Übrigens hat man beim vierten Band den Untertitel fortgelassen. Döblin wollte (1950) es so: "Karl und Rosa. Eine Geschichte zwischen Himmel und Hölle".
"Der Mord an Karl und Rosa" und "Das Ende einer deutschen Revolution": so lauten die Überschriften der Schlußkapitel. Auseinandersetzungen über die griechische Tragödie, vor allem über die Antinomien zwischen Kreon und Antigone, hatten in diesem vierten Teil des Erzählwerks die reale deutsche Tragödie vorbereitet: jenen Mord, der so viele Untaten nach sich ziehen sollte. Größeres hat Döblin nicht geschrieben.

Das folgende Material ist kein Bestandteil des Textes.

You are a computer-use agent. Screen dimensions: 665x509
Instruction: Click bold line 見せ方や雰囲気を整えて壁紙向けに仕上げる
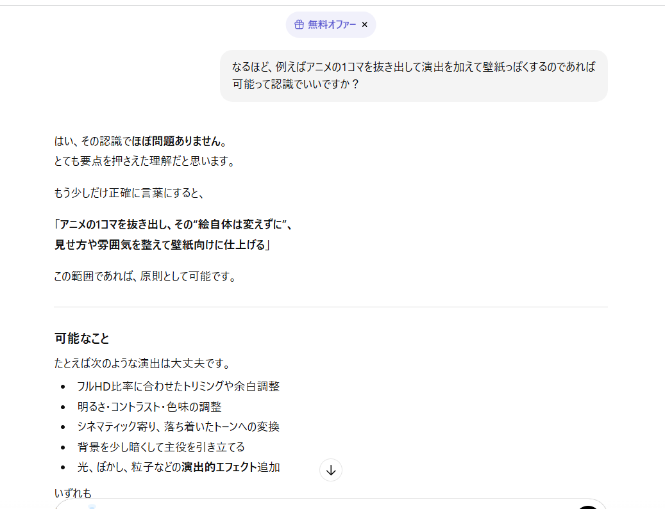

Das letzte Gespräch zwischen Liebknecht und Rosa über das Böse, über den Satan bei Milton im "Verlorenen Paradies" und über den Mephistopheles, gemahnt in seiner Wucht und Trauer an Wallensteins letztes Gespräch mit der Gräfin Terzky. Aber was bedeutet uns Wallenstein, und was bedeuten diese beiden Menschen, die man abschlachtet, worauf man es nicht gewesen sein wollte "Händeschütteln und Lachen. Aber nun mal einen ordentlichen Schluck. Sie feierten noch bis zum Morgen."
Dies Buch erscheint heute wahrlich zur richtigen Zeit. Ein Buch für Bundeskanzler, Gewerkschaftsführer und Unternehmer, für die Hardthöhe wie für Rudi Dutschke. Aber sie werden es nicht lesen.